Where the same artefact falls under both, coordinate the documentation so that the same evidence satisfies both frameworks rather than being produced twice. A model validation report that also addresses explainability requirements and documents the human oversight workflow is more useful than two separate documents that cover the same ground partially.
Invest in tooling that supports both. A system registry that captures both models and broader AI systems, with fields for risk tier, DPIA status, oversight documentation, and last review date, is more useful than two separate inventories maintained by different teams.

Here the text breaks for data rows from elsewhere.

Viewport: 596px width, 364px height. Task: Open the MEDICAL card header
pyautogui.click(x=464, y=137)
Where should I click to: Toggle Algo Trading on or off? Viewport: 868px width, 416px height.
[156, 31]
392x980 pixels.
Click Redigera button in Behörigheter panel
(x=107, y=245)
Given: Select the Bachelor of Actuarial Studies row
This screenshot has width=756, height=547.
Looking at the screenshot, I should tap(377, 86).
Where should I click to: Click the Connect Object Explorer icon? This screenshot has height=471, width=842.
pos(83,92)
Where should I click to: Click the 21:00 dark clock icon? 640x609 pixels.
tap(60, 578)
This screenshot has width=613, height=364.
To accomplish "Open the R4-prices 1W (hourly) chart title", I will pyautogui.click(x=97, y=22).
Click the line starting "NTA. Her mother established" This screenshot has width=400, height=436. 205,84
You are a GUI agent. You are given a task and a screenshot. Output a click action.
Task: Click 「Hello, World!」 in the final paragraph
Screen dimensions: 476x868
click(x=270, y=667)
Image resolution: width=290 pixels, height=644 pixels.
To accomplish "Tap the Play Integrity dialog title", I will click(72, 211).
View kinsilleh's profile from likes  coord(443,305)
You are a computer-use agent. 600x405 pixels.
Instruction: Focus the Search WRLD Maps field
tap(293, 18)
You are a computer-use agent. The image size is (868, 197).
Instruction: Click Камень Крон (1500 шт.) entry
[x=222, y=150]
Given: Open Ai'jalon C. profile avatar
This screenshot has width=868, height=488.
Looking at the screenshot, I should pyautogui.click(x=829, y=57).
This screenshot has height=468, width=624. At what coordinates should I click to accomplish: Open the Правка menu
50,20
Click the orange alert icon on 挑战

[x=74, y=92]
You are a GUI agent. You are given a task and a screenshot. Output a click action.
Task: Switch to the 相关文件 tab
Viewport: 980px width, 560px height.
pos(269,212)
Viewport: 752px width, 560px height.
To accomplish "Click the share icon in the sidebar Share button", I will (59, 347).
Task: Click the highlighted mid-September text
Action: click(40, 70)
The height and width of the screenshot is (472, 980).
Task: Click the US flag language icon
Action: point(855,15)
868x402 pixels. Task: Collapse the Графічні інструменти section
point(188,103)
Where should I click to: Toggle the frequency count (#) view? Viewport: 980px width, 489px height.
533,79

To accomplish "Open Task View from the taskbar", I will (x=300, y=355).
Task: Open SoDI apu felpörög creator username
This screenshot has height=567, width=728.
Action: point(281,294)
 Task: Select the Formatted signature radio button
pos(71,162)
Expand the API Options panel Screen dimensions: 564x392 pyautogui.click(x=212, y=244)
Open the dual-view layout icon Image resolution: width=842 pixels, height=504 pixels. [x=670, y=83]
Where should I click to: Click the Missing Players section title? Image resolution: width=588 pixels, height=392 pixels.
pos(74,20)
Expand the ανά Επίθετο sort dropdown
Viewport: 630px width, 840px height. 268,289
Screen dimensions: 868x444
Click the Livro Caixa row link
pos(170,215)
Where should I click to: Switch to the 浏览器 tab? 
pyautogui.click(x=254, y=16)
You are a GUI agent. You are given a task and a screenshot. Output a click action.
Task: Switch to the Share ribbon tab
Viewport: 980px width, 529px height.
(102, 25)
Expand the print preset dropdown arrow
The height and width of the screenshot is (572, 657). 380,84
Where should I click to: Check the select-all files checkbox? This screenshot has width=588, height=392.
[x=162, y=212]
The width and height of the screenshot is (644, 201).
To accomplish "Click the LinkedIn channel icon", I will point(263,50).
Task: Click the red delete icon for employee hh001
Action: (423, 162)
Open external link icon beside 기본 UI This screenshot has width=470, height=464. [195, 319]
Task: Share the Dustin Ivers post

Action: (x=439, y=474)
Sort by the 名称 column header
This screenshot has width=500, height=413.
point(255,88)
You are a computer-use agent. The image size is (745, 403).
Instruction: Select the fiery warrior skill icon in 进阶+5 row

And pay attention to the regulatory direction of travel. MRM frameworks are being updated to address AI specifically. SR 11-7 guidance is under review. DIFC Regulation 10 is explicitly an AI governance framework applied to a financial centre. The gap between the two disciplines is narrowing at the regulatory level, which means organisations that can manage them in an integrated way will be better positioned as requirements converge.
The Summary
Model risk management is a validation and control discipline focused on quantitative models: does the model work correctly, is it being used as intended, and is its performance being monitored over time?
AI risk management is broader. It covers the full range of risks that arise from using AI systems: not just whether they produce accurate outputs, but whether they cause harm, violate privacy, operate without adequate human oversight, or make decisions that cannot be explained or challenged.
Every model that falls under MRM also falls under AI risk management if it is part of an AI system used in a regulated context. But AI risk management covers a wider set of systems and a wider set of concerns than MRM does.
Organisations that understand the distinction can build programmes that satisfy both sets of requirements without duplicating effort. Organisations that treat them as the same thing tend to find gaps, usually at the point a regulator asks a question that MRM was never designed to answer.
Magpie is a self-hosted AI governance platform built for regulated industries. It helps DIFC-licensed fintechs and financial services firms manage AI system registries, run impact assessments, maintain audit trails, and generate evidence packs that satisfy both AI governance and model risk requirements. Learn more at magpie.so.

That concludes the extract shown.